Она всегда говорила: «Есть надо красиво». Поэтому даже в войну, когда есть было практически нечего, на столе в нашем доме всегда была скатерть. Где-то она добывала селёдочные головы и вываривала их. Доставала красивую посуду, и за красиво накрытым столом мы ели нищенскую пищу. Вкус к жизни начинается с мелочей, даже с того, как ты подашь обед. От мамы и у меня любовь к красивой посуде. Кстати, я до сих пор храню любимую скатерть моей мамы. Удивительно, она всё ещё не выцвела, хотя во многих местах заштопана. Ношу я и обручальное кольцо, которое папа надел маме в день венчания в 1926 году.

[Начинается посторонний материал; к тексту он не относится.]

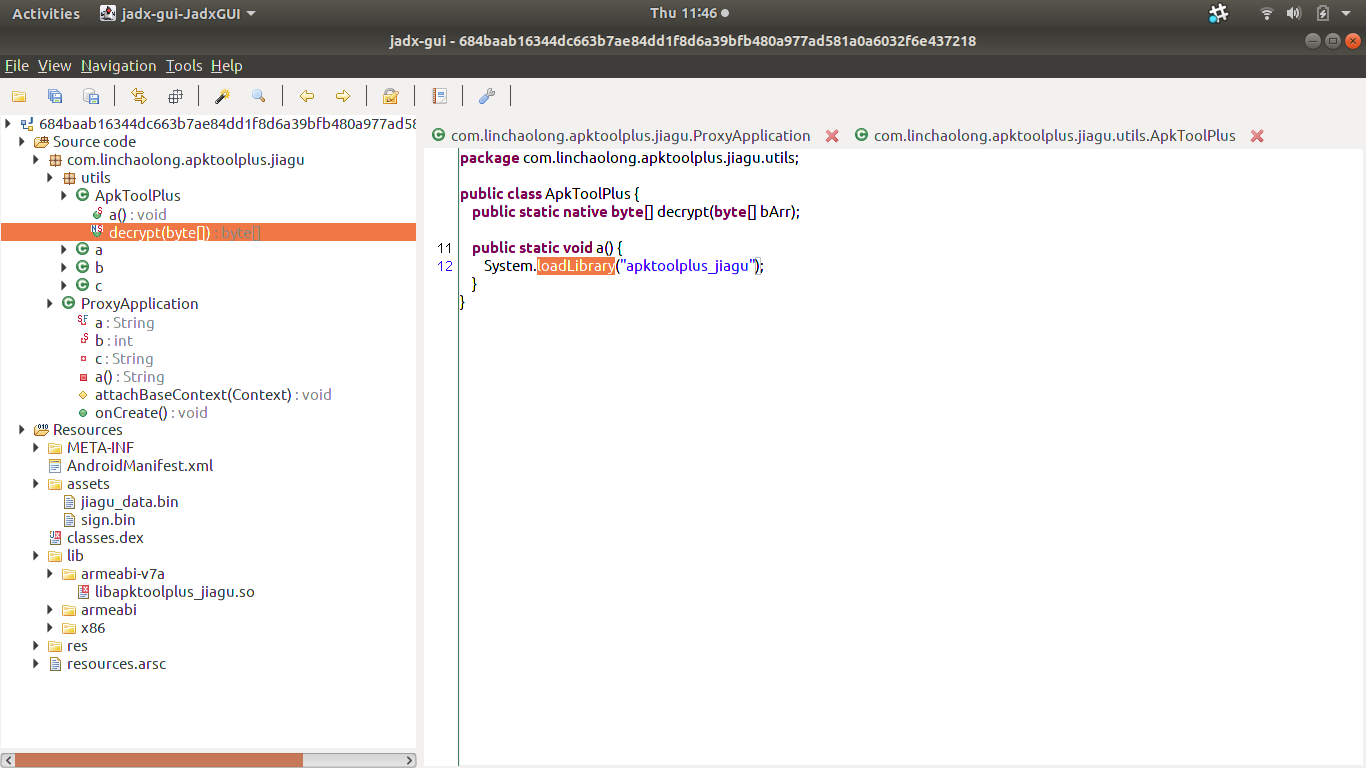Close the ApkToolPlus tab

click(x=1257, y=135)
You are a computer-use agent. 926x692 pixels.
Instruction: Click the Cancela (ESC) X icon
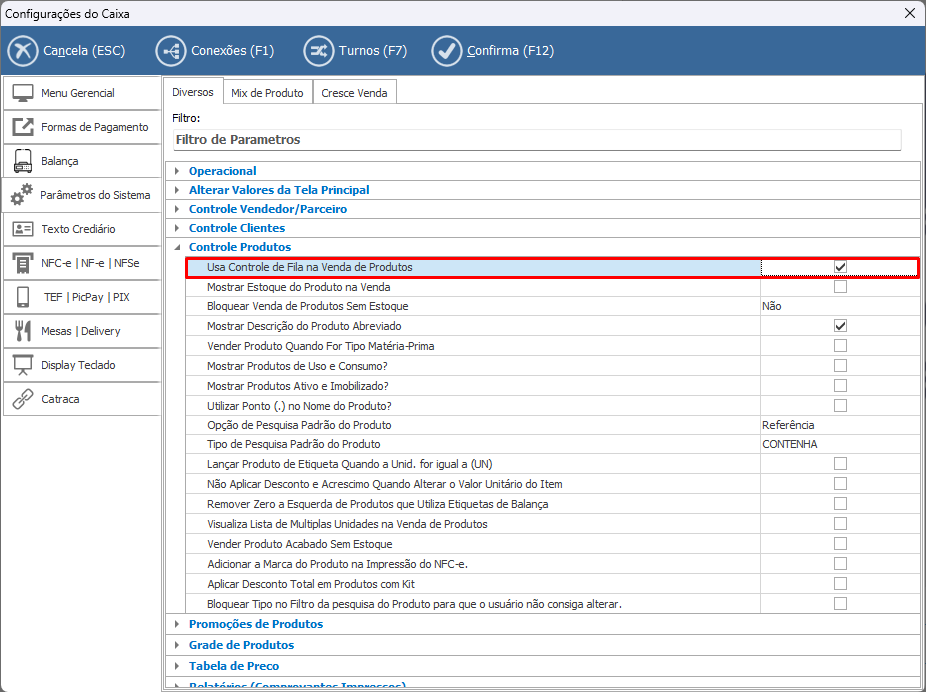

После ухода папы наша связь с мамой стала еще более тесной. Первое время после похорон мое равновесие было сильно нарушено. Мама почувствовала мой страх и стала для меня опорой. Хотя я, будучи четырехлетним ребенком, интуитивно ощущала, что и ей нужна помощь, поэтому никогда не капризничала, не спорила с мамой и делала все, о чем она меня просила.
Когда началась война, мама часто запирала меня на ключ в моей комнате и уходила на работу. Зная в совершенстве немецкий язык, она имела возможность заработать: постирать или заштопать белье для немцев, чтобы получить за это лишнюю миску похлебки. К нам приходил иногда немецкий офицер с горшочком: «Frau Pjecha, ich habe Ihnen etwas Suppe mitgebracht» – «Фрау Пьеха, я принес вам немного супа». Это помогало нам с братом не ложиться спать голодными. Спустя много лет в моем репертуаре появилась песня, в которой были слова: «Мне не снились сказки, снилась корка хлеба и большие бомбы, что летели с неба…»
Мою мамочку многое связывало с Германией: она родилась в Пруссии (тогда Польши как таковой не было), ходила в немецкую школу. Когда я играла с немецкими детьми, она мне всё время говорила: «Das muss man so sagen!» (Ты это должна сказать так.) Ты хочешь спросить? Скажи: «Sagen Sie mir bitte» (Скажите пожалуйста). Мама учила меня, и ей было приятно, что потом, когда я ездила с концертами в Германию, пела песни по-немецки. «Германия – это моё детство», – часто говорила она.
Родилась мама в бедной многодетной семье, кроме нее в семье были еще две дочери и три сына. Я несколько раз слышала от нее: «Из трех сестер я была самая некрасивая». Младшая и старшая сестры пошли в дедушку – высокие красавицы, с густыми волосами, с правильными чертами лица, а мама была похожа на бабушку. Не знаю, почему она так считала. Знаю лишь, что она никогда не переживала на эту тему, смирилась и не строила иллюзий.
Младшая сестра мамы, Ирэна, вышла замуж во Франции за богатого фабриканта-колбасника и никогда не знала нужды. В их доме всегда было довольно еды, но чем богаче они становились, тем меньше им хотелось помогать нам. На самом деле они никогда этого не делали, лишь иногда Ирэна присылала несколько кусочков колбасы для моего умирающего брата, когда он уже лежал и не мог ходить. Даже во время оккупации Ирэна с мужем не голодали: в их мясной лавке постоянно толклись немцы: эта нация очень любит мясо, так что бизнес у тети шел хорошо.